Billions of Euros Later, Dividend Tax Schemes Face EU Crackdown

(Bloomberg) --

European regulators are cracking down on complex dividend-tax transactions after years of trades cost national treasuries tens of billions of euros and sparked probes into some of the region’s top banks.

The European Banking Authority said bank employees seeking senior management roles should be scrutinized for any role in dividend-arbitrage, which includes so-called Cum-Ex transactions at the center of a European Union-wide scandal, and other trades known as Cum-Cum. The deals may have cost taxpayers some 55 billion euros ($60 billion) between 2001 and 2012, according to the European Parliament.

Bank supervisors were told to investigate the trades in their review of lenders’ compliance with anti-money-laundering rules, and the EBA said Tuesday it would start a new inquiry into compliance with the guidelines.

The EBA, which sets banking standards across the bloc, found in a report that regional supervisors have vastly different policies on the dividend trades with some paying little regard to the risks of the transactions.

Dividend-arbitrage trades target anomalies in the withholding taxes that governments levy on payments made to corporate shareholders.

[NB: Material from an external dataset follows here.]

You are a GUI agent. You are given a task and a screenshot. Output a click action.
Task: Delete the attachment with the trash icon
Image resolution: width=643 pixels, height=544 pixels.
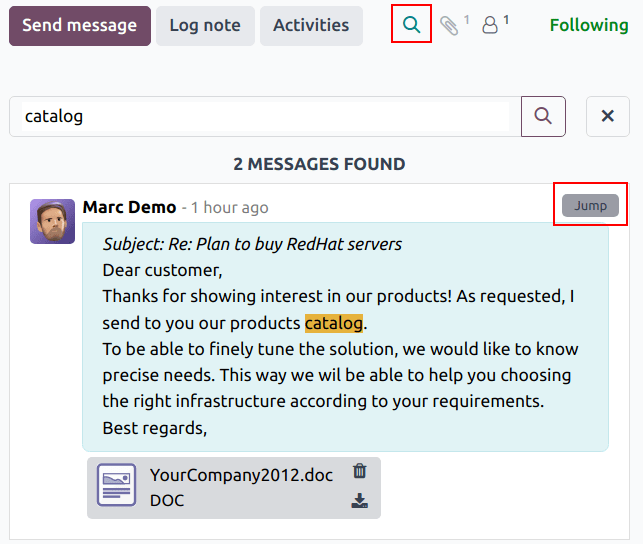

In a typical transaction, a stockholder lends shares before the dividend date to a party in another jurisdiction where the tax hit will be smaller. After the payout, the party hands back the stock and they split the tax savings. Investors can also use bespoke derivatives known as total-return swaps for the trades.

Cum-Ex is a more aggressive form of dividend arbitrage in which multiple people claim ownership of the same shares and the right to a refund of withholding taxes. Jurisdictions across Europe have probed the trades and in Germany, where lawmakers estimate the transactions cost taxpayers about 10 billion euros, a judge last year called them illegal.

Other forms of dividend arbitrage often aren’t illegal and proponents have described them as a legitimate way for investors to boost returns. The U.K.’s Financial Conduct Authority permits the activity as long as the intention is the legal “minimizing of withholding taxes,” according to a 2017 report.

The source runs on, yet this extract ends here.